**Document text**
## start

# Hi!



## Silver (Aug 11, 2011)

Hello Brothers,
I am a correctional officer in florida, living the suburban dream. Newly initiated on Aug 6, 2011. die hard Gator and jaguar fan. Overwhelmed at first by the memory work, now overwhelmed by the Brothers willing and wanting to help. I am honored to call all of you Brothers!!!!


----------



## kwilbourn (Aug 11, 2011)

Welcome, and congrats on your recent EA.


----------



## Nate Riley (Aug 11, 2011)

Where are you located? I am in Marianna.


----------



## Silver (Aug 11, 2011)

Lake city


----------



## choppersteve03 (Aug 12, 2011)

Congratulations on taking the first degree,there is so much to learn ,but fear not ea there are many to help.


----------



## SC Heston (Aug 12, 2011)

Congratulations and enjoy the Journey.

## end

**Information given**
## start

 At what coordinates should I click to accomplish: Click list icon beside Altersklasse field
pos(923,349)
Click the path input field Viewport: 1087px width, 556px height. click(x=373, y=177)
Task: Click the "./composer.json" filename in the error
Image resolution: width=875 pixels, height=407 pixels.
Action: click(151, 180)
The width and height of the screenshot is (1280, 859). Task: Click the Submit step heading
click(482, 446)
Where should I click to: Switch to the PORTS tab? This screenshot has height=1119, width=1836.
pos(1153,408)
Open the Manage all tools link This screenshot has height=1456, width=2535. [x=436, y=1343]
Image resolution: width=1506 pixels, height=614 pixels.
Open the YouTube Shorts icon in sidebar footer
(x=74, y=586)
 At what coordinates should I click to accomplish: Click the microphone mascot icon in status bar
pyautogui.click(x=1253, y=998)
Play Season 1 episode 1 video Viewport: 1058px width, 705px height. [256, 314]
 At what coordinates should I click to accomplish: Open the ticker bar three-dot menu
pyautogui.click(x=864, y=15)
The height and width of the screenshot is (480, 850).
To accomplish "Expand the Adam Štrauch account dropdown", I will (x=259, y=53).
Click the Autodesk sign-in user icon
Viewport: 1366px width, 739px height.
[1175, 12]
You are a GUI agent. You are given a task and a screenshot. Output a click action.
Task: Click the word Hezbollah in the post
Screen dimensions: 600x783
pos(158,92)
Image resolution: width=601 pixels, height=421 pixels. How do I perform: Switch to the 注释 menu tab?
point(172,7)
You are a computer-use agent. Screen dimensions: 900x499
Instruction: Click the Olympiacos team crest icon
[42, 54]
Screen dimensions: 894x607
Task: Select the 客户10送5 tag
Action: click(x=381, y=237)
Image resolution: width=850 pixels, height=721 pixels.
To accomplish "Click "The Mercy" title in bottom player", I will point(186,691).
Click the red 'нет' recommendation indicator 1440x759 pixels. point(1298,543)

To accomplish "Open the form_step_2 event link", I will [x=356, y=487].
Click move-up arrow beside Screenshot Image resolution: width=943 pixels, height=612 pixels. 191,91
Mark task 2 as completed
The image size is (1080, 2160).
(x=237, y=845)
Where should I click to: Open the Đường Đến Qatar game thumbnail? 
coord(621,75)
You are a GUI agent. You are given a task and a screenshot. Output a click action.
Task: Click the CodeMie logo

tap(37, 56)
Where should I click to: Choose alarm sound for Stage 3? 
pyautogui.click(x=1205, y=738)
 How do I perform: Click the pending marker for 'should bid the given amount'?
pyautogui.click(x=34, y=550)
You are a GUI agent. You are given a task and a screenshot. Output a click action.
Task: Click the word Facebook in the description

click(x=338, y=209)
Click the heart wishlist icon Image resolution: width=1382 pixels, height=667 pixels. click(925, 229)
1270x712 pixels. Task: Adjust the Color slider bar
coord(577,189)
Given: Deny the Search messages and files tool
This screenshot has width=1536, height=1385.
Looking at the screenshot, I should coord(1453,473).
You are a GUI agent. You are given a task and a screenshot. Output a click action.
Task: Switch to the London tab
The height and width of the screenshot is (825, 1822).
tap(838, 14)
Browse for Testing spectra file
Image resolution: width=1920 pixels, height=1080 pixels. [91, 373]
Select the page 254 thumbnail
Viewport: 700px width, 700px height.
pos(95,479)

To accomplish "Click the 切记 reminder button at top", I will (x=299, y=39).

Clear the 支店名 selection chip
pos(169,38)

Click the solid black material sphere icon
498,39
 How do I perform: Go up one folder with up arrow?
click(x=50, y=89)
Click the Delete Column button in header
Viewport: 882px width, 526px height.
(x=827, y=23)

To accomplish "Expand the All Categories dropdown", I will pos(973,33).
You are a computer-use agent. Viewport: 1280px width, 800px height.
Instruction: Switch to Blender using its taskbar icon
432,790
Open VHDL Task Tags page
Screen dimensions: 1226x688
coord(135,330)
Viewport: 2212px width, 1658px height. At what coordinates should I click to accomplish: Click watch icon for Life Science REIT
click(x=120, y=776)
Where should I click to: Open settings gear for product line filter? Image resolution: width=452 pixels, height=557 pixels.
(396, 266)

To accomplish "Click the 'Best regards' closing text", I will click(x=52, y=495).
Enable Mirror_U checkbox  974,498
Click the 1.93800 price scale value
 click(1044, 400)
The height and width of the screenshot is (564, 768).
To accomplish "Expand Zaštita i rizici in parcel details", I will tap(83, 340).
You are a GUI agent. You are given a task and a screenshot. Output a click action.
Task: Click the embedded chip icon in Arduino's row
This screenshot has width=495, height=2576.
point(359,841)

## end

**Tasks to complete**
(a) Name every user who posted in the welcome thread, each name given once.
(b) Reproduce the welcome thread from the words "## choppersteve03 (Aug" through the words "Heston (Aug 12, 2011)", substituting "second degree" for "first degree".
The rows have nothing to do with the welcome thread.

**Exercise answers**
(a) Silver, kwilbourn, Nate Riley, choppersteve03, SC Heston

(b)
## choppersteve03 (Aug 12, 2011)

Congratulations on taking the second degree,there is so much to learn ,but fear not ea there are many to help.


----------



## SC Heston (Aug 12, 2011)